Keywords:Biopsychosocial model, fibromyalgia syndrome, fibrositis, patient-centered, person-centered.
Abstract:Fibromyalgia or fibromyalgia syndrome (FMS) is a complex chronic pain disorder of unknown
causation frequently associated with debilitating fatigue, unrefreshing sleep, cognitive and affective
symptoms. A fibromyalgia-type suffering was possibly described in the Book of Job. Analogous
symptomatic conditions have been medically recognized since the early 1900s, when initially labeled
as “fibrositis”. Since the early 1980s, FMS has evolved and differentiated after its characterization
in a controlled study. Since then, research has focused on multiple aspects of this disorder, including
characterization and management of symptoms, psychophysiology, neuroendocrine-immune
pathophysiology, including central sensitization mechanisms. The complex and multifaceted nature of FMS lends itself
better to a holistic (integrative medicine) or biopsychosocial approach than the more specific bioscientific pathways typical
for a pathologically-defined disease.
A person-centered approach to evaluation and care more effectively addresses and encompasses the biopsychosocial aspects
of this disorder than traditional bioscientific clinical methods. This review outlines a holistic multi-modal, patientcentered
approach to evaluation and care as a framework for primary clinic settings.
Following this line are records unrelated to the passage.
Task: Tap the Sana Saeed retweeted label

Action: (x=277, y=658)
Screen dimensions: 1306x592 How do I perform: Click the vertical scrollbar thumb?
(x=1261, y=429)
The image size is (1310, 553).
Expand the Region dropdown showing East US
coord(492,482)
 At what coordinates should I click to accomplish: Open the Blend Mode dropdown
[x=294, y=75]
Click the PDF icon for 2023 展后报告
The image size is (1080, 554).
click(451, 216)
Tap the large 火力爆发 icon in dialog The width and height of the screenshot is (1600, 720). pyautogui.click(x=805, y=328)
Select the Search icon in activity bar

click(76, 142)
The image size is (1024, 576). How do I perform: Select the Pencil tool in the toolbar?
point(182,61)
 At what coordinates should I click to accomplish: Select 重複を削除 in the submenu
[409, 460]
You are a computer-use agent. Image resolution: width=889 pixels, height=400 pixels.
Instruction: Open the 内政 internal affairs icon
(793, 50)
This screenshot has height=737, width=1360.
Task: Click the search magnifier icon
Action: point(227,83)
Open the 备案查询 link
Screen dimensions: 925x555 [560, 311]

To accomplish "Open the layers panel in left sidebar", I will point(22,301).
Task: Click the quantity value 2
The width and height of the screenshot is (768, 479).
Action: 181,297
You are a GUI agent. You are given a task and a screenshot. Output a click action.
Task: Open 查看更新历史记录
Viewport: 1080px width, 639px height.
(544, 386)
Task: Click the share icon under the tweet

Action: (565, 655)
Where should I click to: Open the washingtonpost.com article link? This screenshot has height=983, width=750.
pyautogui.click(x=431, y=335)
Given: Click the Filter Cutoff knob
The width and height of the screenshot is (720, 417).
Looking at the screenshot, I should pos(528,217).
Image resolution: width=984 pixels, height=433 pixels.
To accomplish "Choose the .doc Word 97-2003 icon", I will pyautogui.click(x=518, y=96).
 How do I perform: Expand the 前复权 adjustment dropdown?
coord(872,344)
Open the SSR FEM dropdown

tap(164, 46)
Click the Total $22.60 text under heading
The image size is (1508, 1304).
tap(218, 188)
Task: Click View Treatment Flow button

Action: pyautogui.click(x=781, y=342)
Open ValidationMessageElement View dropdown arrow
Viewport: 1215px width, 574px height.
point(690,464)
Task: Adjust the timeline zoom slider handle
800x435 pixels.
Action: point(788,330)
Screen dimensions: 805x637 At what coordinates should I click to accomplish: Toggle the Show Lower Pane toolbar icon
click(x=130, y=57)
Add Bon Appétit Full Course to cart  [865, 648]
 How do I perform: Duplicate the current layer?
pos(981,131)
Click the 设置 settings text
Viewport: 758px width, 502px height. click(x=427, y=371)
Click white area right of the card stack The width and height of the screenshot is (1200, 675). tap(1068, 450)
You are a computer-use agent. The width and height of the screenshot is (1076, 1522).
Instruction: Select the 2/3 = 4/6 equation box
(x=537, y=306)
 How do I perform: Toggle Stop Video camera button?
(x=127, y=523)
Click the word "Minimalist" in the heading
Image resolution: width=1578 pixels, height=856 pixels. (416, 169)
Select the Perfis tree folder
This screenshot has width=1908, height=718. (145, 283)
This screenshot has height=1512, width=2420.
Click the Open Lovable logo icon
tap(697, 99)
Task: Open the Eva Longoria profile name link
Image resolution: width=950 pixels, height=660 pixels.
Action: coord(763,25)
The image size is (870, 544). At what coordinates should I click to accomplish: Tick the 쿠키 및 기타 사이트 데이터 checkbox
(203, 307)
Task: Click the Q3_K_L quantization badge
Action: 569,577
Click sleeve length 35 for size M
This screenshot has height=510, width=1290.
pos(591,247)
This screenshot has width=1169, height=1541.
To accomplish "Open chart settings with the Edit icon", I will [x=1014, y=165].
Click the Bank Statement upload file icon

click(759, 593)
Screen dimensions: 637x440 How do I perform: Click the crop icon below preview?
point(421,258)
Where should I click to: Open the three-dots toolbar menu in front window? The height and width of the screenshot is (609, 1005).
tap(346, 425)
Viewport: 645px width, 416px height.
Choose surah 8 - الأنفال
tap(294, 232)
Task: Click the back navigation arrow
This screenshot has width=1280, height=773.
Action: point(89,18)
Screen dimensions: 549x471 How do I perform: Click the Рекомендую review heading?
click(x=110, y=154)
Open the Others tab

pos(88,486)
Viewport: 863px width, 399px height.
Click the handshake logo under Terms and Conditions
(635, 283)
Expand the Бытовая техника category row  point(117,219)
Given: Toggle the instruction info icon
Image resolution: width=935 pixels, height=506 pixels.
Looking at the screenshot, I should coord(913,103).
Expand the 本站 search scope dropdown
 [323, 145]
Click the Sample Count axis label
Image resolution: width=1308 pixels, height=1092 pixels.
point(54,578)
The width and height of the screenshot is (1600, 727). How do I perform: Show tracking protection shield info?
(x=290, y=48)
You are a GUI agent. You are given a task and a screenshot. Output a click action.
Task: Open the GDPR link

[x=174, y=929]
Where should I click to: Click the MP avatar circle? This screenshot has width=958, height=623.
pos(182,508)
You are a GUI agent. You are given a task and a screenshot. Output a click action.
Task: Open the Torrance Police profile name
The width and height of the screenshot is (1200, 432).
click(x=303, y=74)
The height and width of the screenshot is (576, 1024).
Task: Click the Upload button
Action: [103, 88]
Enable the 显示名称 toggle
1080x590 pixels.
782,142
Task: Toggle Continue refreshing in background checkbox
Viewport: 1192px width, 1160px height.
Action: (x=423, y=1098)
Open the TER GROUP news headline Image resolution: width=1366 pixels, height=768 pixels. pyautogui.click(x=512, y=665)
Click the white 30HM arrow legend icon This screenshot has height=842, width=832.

Future directions in research, diagnosis,
and management of fibromyalgia patients should incorporate revised person-centered and other qualitative models of
care for critical comparison to current conventional concepts and clinical practice. The more comprehensive personcentered
services need to be compared to the current standardized practice in terms of their cost-effective outcomes, patient
satisfaction, physician gratification, and practical logistics of providing long-term follow up and management.